Das Museum mit den Mumien befindet sich im Kapuzinerkloster an der Hauptstrasse. Verwaltet wird das Museum von Klosterfrauen und die Öffnungszeiten sind auf den Morgen bis 13 Uhr beschränkt. Die Mumien stammen aus der Zeit zwischen 1700 und 1876. Aus den etwas verlöcherten, aber noch immer schicken Kleidern mit Maschen und Rüschchen gucken kahle Schädel und Skeletthände hervor. Ein paar der verstorbenen Aristokraten tragen an ihren knochigen Füssen noch immer elegante Schuhe mit einer Silberschnalle drauf. Ob sich die Herrschaften wohl etwas genieren würden, wenn sie wüssten, dass sie zu Schreckgespenstern geworden sind? Andererseits: es gibt Leute, welche nicht mal zu Lebzeiten beachtet werden!
Ebenfalls im Agrò-Tal, hinter Savoca und auf 400 Meter über dem Meeresspiegel liegt das gemütliche Dorf Casalvecchio Siculo. Der Ursprung dieses Ortes geht auf die byzantinische Zeit zurück. Ein eindrücklicher Zeuge dieses Zeitalters ist die Peter-und-Paul Kirche im Tal von Casalvecchio. Die aus roten, schwarzen und weißen Steinen gebaute Kirche war im Jahre 1117 nach einem Erdbeben wieder neu rekonstruiert worden. Die Bauart spiegelt den Einfluss der Normannen, der Araber und der Byzantiner wieder. Gerade die Einfachheit setzt den Glauben und nicht die Macht in den Mittelpunkt. Die Kirche ist leider nicht immer zu besichtigen. Eine ebenso interessante kleine byzantinische Kirche befindet sich im nahen Alcantara-Tal: die Cuba von Santa Domenica.
Rund tausend Einwohner zählt das Dorf Casalvecchio und jeder kennt jeden, wie in jedem kleinen Ort. Wenn die Sonne während den Sommermonaten ihre Macht spielen lässt und die Insel in ihren Besitz nimmt, dann gewährt sich der Sizilianer eine erfrischende Granita (Speiseeis) mit einem warmen Brötchen (Brioche) zum Frühstück. Die Bar an der Hauptstrasse stellt unter anderem eine leckere Granita aus Erdbeeren her, ein absolutes Muss… Wie bei allen Delikatessen auf Sizilien wird einem davon abgeraten, die Kalorien zu zählen… einfach nur genießen.

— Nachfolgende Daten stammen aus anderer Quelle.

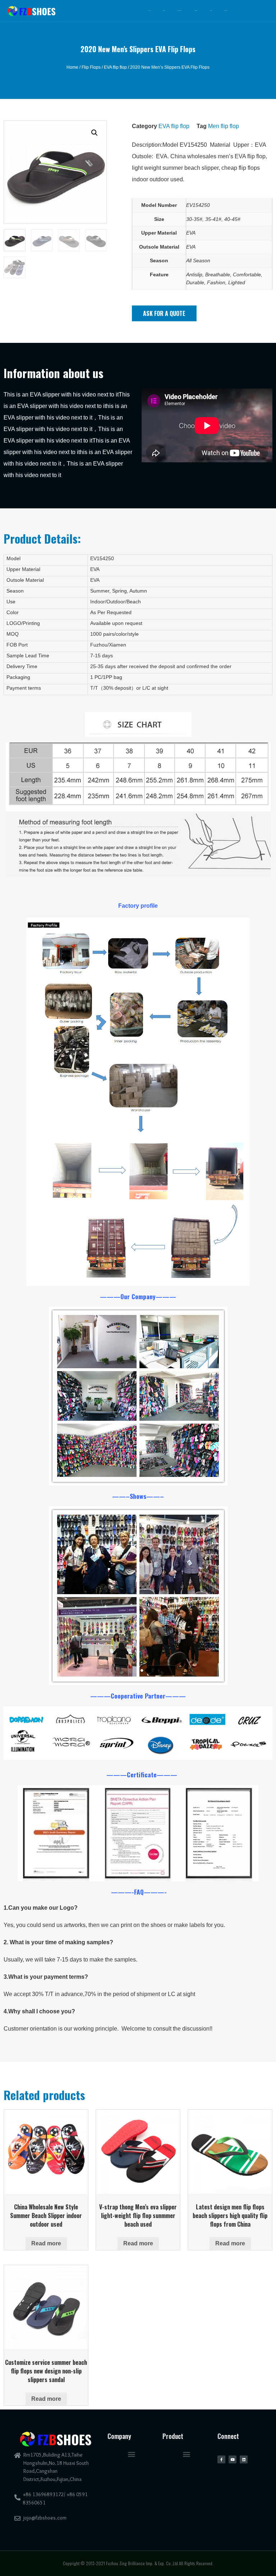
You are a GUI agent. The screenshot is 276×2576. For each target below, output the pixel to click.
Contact (226, 10)
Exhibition (180, 10)
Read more (46, 2243)
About (164, 10)
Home (149, 10)
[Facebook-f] (221, 2459)
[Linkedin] (244, 2459)
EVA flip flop (115, 67)
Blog (211, 10)
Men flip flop (223, 126)
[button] (164, 313)
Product (196, 10)
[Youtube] (232, 2459)
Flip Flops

So klein der Ort auch sein mag, so hat er doch einiges an Sehenswürdigkeiten zu bieten. Wenn man von der Dorfstrasse (vom Meer her kommend) rechts den kleinen Gassen den Hang hinauf folgt, dann gelangt man zum Dorfbrunnen. Handbemalte Keramiken erzählen vom früheren Alltag: von den Mühen und Freuden. Beim Brunnen, oder eben eher als Quelle bezeichnet, gab es Abtrennungen: ganz am Anfang, bei den steinernen Gesichtern, sprudelte das Trinkwasser heraus, ein Teil des Brunnens war für die Wäscherinnen bestimmt und ein Abschnitt war für die Tränke der Tiere gedacht.
Dem Dorfheiligen Sankt Onofrio ist die barocke Dorfkirche geweiht, sie stammt aus dem 17. JH n. Chr und beim Erdbeben im Jahre 1908 trug sie beträchtliche Schäden davon. Sankt Onofrio zu ehren wird am zweiten Sonntag im September ein Dorffest veranstaltet. Eine sehr humoristische Figur und stark mit dem Dorf und seiner Geschichte verknüpft ist das Kamel „U Camiddu“. Ein als Kamel verkleidete Mann wird während den Festlichkeiten durch das Dorf gescheucht, das arme Tier wird geschlagen, geneckt und angeschrieen, bis es endlich, unter Tambouren-Getrommel gezähmt wird. Der Kamel-Dompteur ist niemand geringer als Casalvecchio, das gesamte Dorf und das arme Tier stellt das Nachbardorf Savoca dar, von welchem Casalvecchio bis 1793 abhängig war. Wie man in einem kleinen Bergdörfchen auf die Idee eines Kamels kommt, wenn doch weit und breit keine solchen Wüstenschiffe zu finden sind? Die beiden Höcker des Kamels stellen den Monte Bivertice bei Savoca dar, daher muss das arme Tier als Sündenbock hinhalten.